• [SOURCE]
I'd look into what path you want to take in Arboriculture. I want to become a utility arborist mostly because of the challenge; do you want to be a climber? A municipal or utility specialist?

I also recommend joining a reputable tree care firm and starting from the groundman position on up so that you can get a feel for the type of people this profession attracts, and like theciscokid suggests: if you see an opportunity where you can broaden your skill set for free TAKE IT! The tests such as tree worker/certified arborist certifications, First Aid/CPR and Class B/A licenses are paid for by my company so check to see if any firms are willing to help you out with your education.

I'm going to college (majoring in arboriculture), working, studying for my certs, and going to my other classes at my work in order to reach my goals. Be sure you know what you want to do or else if you do a similar amount of ball busting it'll be very, very, VERY easy to become discouraged.

Also, have a good supply of Epsom salts so you can soak in them in a tub after work; it will help with the pain.

• [REQUIRED TASK 1] In the arboriculture post, what does the writer suggest soaking in after work?
• [REQUIRED TASK 2] From the arboriculture post, extract the passage between "I also recommend" and "with the pain.", inclusive.
• [REQUIRED TASK 3] Render this sentence from the arboriculture post in Spanish: "Also, have a good supply of Epsom salts so you can soak in them in a tub after work; it will help with the pain."

• [RECORDED DATA]

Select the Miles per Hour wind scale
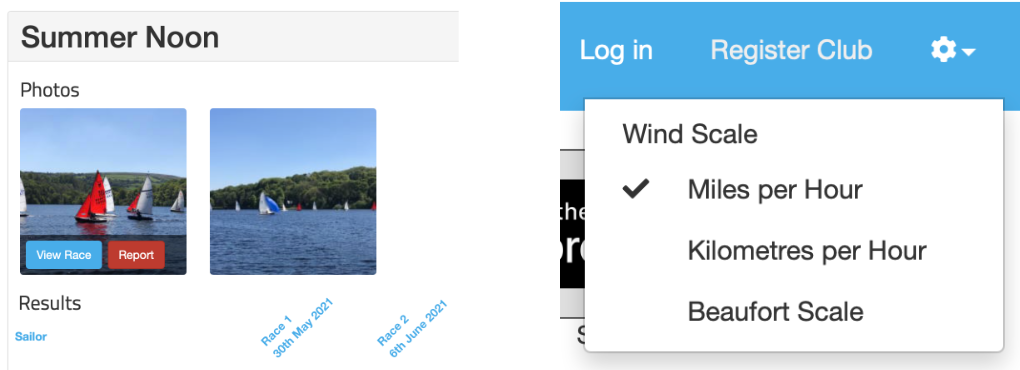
* * *
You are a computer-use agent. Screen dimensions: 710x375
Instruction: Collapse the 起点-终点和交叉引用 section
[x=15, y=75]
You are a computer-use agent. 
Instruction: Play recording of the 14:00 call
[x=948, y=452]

• [ANSWER 1] Epsom salts, in a tub.

• [ANSWER 2]
I also recommend joining a reputable tree care firm and starting from the groundman position on up so that you can get a feel for the type of people this profession attracts, and like theciscokid suggests: if you see an opportunity where you can broaden your skill set for free TAKE IT! The tests such as tree worker/certified arborist certifications, First Aid/CPR and Class B/A licenses are paid for by my company so check to see if any firms are willing to help you out with your education.

I'm going to college (majoring in arboriculture), working, studying for my certs, and going to my other classes at my work in order to reach my goals. Be sure you know what you want to do or else if you do a similar amount of ball busting it'll be very, very, VERY easy to become discouraged.

Also, have a good supply of Epsom salts so you can soak in them in a tub after work; it will help with the pain.

• [ANSWER 3] Además, ten una buena provisión de sales de Epsom para que puedas remojarte en ellas en una tina después del trabajo; te ayudará con el dolor.